▶ **ACTIVITY**
Extract every one of the following lines and reproduce each word for word, changing nothing.

------ GIVEN INFORMATION ------

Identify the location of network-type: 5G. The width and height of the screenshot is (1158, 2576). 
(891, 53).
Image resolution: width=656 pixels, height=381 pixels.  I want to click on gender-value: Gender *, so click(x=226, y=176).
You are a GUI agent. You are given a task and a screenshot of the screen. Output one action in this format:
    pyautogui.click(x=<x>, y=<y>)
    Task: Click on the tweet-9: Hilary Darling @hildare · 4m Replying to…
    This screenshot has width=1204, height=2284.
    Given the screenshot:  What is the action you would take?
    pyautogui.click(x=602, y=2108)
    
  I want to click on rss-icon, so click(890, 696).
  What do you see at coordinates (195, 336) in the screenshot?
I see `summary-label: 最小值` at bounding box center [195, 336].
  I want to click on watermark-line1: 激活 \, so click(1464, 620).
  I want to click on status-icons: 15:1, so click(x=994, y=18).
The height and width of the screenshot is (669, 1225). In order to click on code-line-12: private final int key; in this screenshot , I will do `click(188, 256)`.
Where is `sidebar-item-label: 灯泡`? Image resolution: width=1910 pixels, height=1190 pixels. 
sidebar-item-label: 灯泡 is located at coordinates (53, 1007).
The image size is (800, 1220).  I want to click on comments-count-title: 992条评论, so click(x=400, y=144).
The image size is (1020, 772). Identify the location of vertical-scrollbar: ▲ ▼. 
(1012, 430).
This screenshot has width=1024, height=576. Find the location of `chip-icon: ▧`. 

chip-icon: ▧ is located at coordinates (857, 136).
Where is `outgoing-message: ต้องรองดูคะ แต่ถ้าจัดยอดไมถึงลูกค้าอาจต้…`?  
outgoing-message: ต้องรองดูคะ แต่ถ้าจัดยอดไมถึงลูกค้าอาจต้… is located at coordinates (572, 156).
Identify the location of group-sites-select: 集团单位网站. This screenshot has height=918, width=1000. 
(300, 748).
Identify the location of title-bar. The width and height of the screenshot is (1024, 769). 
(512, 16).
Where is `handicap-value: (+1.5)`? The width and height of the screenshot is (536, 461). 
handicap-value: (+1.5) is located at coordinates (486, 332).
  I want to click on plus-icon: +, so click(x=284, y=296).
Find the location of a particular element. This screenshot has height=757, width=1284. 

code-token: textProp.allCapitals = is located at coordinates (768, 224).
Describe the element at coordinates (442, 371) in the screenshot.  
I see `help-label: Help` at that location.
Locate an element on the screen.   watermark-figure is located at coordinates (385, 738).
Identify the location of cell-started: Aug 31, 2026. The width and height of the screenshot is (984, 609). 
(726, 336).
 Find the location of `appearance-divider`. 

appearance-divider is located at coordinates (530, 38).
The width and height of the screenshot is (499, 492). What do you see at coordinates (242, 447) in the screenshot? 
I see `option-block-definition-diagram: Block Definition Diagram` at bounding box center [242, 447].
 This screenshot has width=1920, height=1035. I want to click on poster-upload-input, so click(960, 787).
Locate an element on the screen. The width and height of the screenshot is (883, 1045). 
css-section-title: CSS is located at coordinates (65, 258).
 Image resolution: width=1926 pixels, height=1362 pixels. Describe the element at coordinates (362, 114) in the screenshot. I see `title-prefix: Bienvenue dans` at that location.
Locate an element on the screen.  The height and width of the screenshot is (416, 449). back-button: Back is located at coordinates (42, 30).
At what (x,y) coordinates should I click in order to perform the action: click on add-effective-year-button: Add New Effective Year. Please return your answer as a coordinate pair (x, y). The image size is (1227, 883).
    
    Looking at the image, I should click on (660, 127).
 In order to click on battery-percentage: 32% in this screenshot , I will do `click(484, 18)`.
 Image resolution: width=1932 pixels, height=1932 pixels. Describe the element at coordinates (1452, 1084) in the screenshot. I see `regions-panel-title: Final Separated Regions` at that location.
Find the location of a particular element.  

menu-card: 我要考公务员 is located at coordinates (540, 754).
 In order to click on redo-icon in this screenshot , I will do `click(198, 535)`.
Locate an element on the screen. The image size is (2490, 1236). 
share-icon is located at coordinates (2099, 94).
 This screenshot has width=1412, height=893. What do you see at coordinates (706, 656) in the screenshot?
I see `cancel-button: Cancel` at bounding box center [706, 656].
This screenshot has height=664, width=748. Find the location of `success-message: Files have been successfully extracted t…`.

------

▶ **EXERCISE OUTPUT**
Identify the location of network-type: 5G. The width and height of the screenshot is (1158, 2576). 
(891, 53).
Image resolution: width=656 pixels, height=381 pixels.  I want to click on gender-value: Gender *, so click(x=226, y=176).
You are a GUI agent. You are given a task and a screenshot of the screen. Output one action in this format:
    pyautogui.click(x=<x>, y=<y>)
    Task: Click on the tweet-9: Hilary Darling @hildare · 4m Replying to…
    This screenshot has width=1204, height=2284.
    Given the screenshot:  What is the action you would take?
    pyautogui.click(x=602, y=2108)
    
  I want to click on rss-icon, so click(890, 696).
  What do you see at coordinates (195, 336) in the screenshot?
I see `summary-label: 最小值` at bounding box center [195, 336].
  I want to click on watermark-line1: 激活 \, so click(1464, 620).
  I want to click on status-icons: 15:1, so click(x=994, y=18).
The height and width of the screenshot is (669, 1225). In order to click on code-line-12: private final int key; in this screenshot , I will do `click(188, 256)`.
Where is `sidebar-item-label: 灯泡`? Image resolution: width=1910 pixels, height=1190 pixels. 
sidebar-item-label: 灯泡 is located at coordinates (53, 1007).
The image size is (800, 1220).  I want to click on comments-count-title: 992条评论, so click(x=400, y=144).
The image size is (1020, 772). Identify the location of vertical-scrollbar: ▲ ▼. 
(1012, 430).
This screenshot has width=1024, height=576. Find the location of `chip-icon: ▧`. 

chip-icon: ▧ is located at coordinates (857, 136).
Where is `outgoing-message: ต้องรองดูคะ แต่ถ้าจัดยอดไมถึงลูกค้าอาจต้…`?  
outgoing-message: ต้องรองดูคะ แต่ถ้าจัดยอดไมถึงลูกค้าอาจต้… is located at coordinates (572, 156).
Identify the location of group-sites-select: 集团单位网站. This screenshot has height=918, width=1000. 
(300, 748).
Identify the location of title-bar. The width and height of the screenshot is (1024, 769). 
(512, 16).
Where is `handicap-value: (+1.5)`? The width and height of the screenshot is (536, 461). 
handicap-value: (+1.5) is located at coordinates (486, 332).
  I want to click on plus-icon: +, so click(x=284, y=296).
Find the location of a particular element. This screenshot has height=757, width=1284. 

code-token: textProp.allCapitals = is located at coordinates (768, 224).
Describe the element at coordinates (442, 371) in the screenshot.  
I see `help-label: Help` at that location.
Locate an element on the screen.   watermark-figure is located at coordinates (385, 738).
Identify the location of cell-started: Aug 31, 2026. The width and height of the screenshot is (984, 609). 
(726, 336).
 Find the location of `appearance-divider`. 

appearance-divider is located at coordinates (530, 38).
The width and height of the screenshot is (499, 492). What do you see at coordinates (242, 447) in the screenshot? 
I see `option-block-definition-diagram: Block Definition Diagram` at bounding box center [242, 447].
 This screenshot has width=1920, height=1035. I want to click on poster-upload-input, so click(960, 787).
Locate an element on the screen. The width and height of the screenshot is (883, 1045). 
css-section-title: CSS is located at coordinates (65, 258).
 Image resolution: width=1926 pixels, height=1362 pixels. Describe the element at coordinates (362, 114) in the screenshot. I see `title-prefix: Bienvenue dans` at that location.
Locate an element on the screen.  The height and width of the screenshot is (416, 449). back-button: Back is located at coordinates (42, 30).
At what (x,y) coordinates should I click in order to perform the action: click on add-effective-year-button: Add New Effective Year. Please return your answer as a coordinate pair (x, y). The image size is (1227, 883).
    
    Looking at the image, I should click on (660, 127).
 In order to click on battery-percentage: 32% in this screenshot , I will do `click(484, 18)`.
 Image resolution: width=1932 pixels, height=1932 pixels. Describe the element at coordinates (1452, 1084) in the screenshot. I see `regions-panel-title: Final Separated Regions` at that location.
Find the location of a particular element.  

menu-card: 我要考公务员 is located at coordinates (540, 754).
 In order to click on redo-icon in this screenshot , I will do `click(198, 535)`.
Locate an element on the screen. The image size is (2490, 1236). 
share-icon is located at coordinates (2099, 94).
 This screenshot has width=1412, height=893. What do you see at coordinates (706, 656) in the screenshot?
I see `cancel-button: Cancel` at bounding box center [706, 656].
This screenshot has height=664, width=748. Find the location of `success-message: Files have been successfully extracted t…`.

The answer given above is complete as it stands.